Test Alternative Platforms Now
Modern payment tools make it easy to test-drive their systems without disrupting your existing setup. Process a few sample transactions, sync with your accounting software, and compare how each platform handles vendor onboarding, approvals, and reconciliation. This firsthand experience makes it clear which option actually fits your workflow.
Choose a Platform That Scales With You
Your payment needs today will not look the same a year from now. Pick a solution that can handle higher transaction volumes, more vendors, and growing complexity without forcing another costly transition down the line. Platforms like Nickel that are built for high-value B2B transactions often deliver this scalability out of the box.
The Bottom Line
The Melio-Xero acquisition marks a turning point for small business payments. While Melio users are promised continuity, history shows that major acquisitions often lead to pricing shifts, feature changes, and evolving platform priorities. Businesses relying on Melio should act now rather than react later.
Evaluating alternatives like Nickel allows you to secure free ACH transfers, scalable workflows, and QuickBooks-native integration before any disruptions begin.

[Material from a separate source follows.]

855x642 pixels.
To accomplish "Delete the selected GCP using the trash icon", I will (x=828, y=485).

Nickel’s focus on high-value B2B transactions and transparent pricing positions it as a standout replacement for companies that want predictable costs and reliable performance without waiting to see what changes Xero might roll out next.

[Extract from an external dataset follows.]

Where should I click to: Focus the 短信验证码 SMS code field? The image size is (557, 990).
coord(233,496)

Ready to find alternatives that eliminate ACH fees while maintaining professional payment capabilities? Get started with Nickel's free unlimited ACH transfers and see how much your business could save while reducing dependence on platforms undergoing major corporate changes.
Frequently Asked Questions
How Does Nickel Differ From Melio After the Acquisition?

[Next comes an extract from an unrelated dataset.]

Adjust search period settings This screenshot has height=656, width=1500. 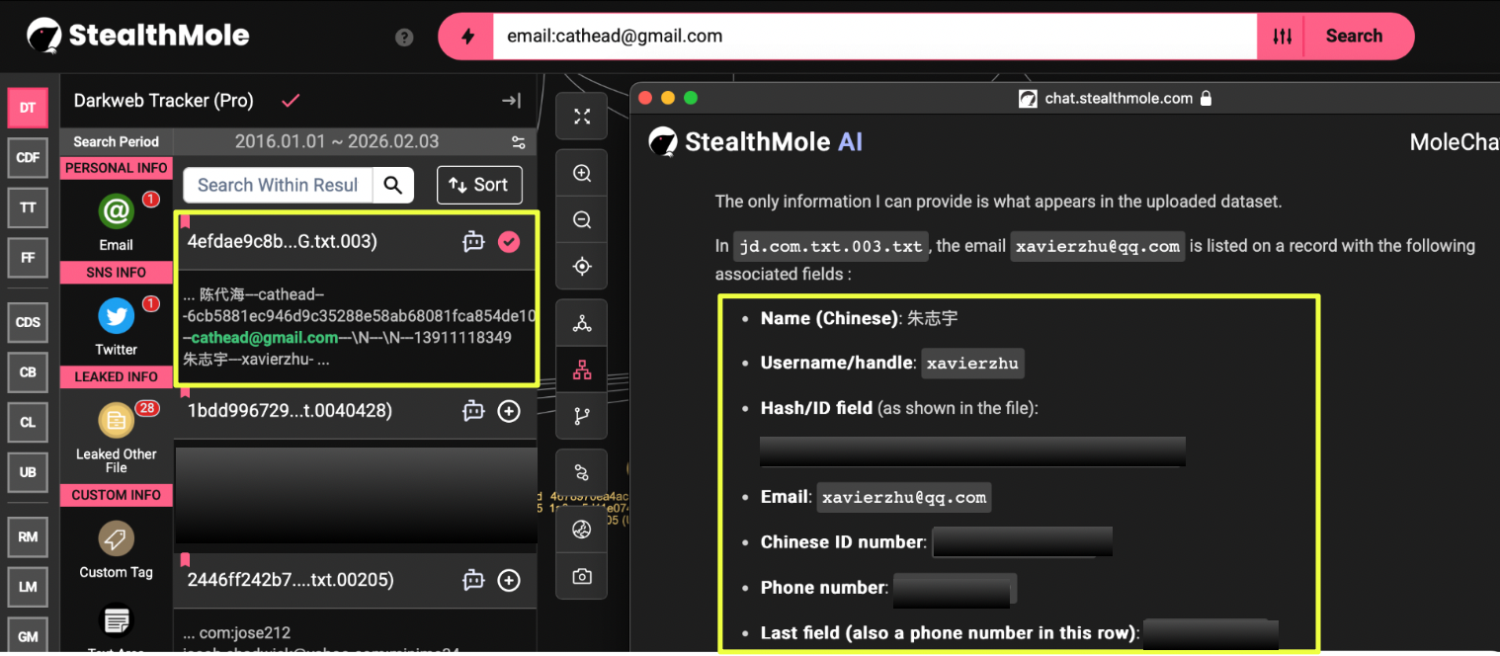tap(518, 142)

Nickel is designed for high-value B2B payments, while Melio historically targeted broader small business use cases. With unlimited free ACH transfers, QuickBooks-native syncing, and support for transactions up to $1 million, Nickel provides cost savings and scalability that many companies may lose if Melio’s features or pricing change under Xero’s ownership.
What Industries Benefit Most From Switching to Nickel?
Nickel serves wholesale, distribution, construction, and manufacturing companies particularly well. These industries manage complex vendor networks, strict payment terms, and large invoices. Nickel’s vendor onboarding tools, approval workflows, and net terms management are purpose-built for these needs, making it a better fit than generalist payment platforms.
Will Nickel Continue to Offer Free ACH Transfers Long Term?
Unlimited free ACH transfers are a core feature of Nickel’s pricing model, not a temporary promotion. By keeping ACH free, Nickel positions itself as a cost-effective alternative to competitors introducing caps or hidden fees, which ensures businesses can predict expenses even as transaction volumes grow.
Can Nickel Handle Both Accounts Payable and Receivable?
Yes. Nickel unifies accounts payable, accounts receivable, and trade credit into a single platform. Businesses can pay vendors, accept customer payments, and extend net terms without juggling multiple tools. This structure improves cash flow visibility and simplifies operations for companies processing high-value payments.
How Does Nickel Help With QuickBooks Reconciliation?
Nickel uses one-to-one settlement, meaning every transaction aligns directly with your QuickBooks records and bank statements. This eliminates batch deposit confusion and manual reconciliation errors. Real-time syncing ensures payments update instantly, saving finance teams hours each month and reducing the risk of reporting mistakes.
Is Now the Right Time to Switch From Melio to Nickel?
Switching early lets businesses evaluate Nickel’s workflows and migrate vendors before any Melio changes take effect under Xero. Acting now prevents rushed decisions if pricing or features shift and immediately provides cost savings through unlimited free ACH transfers and faster, more predictable payment processing.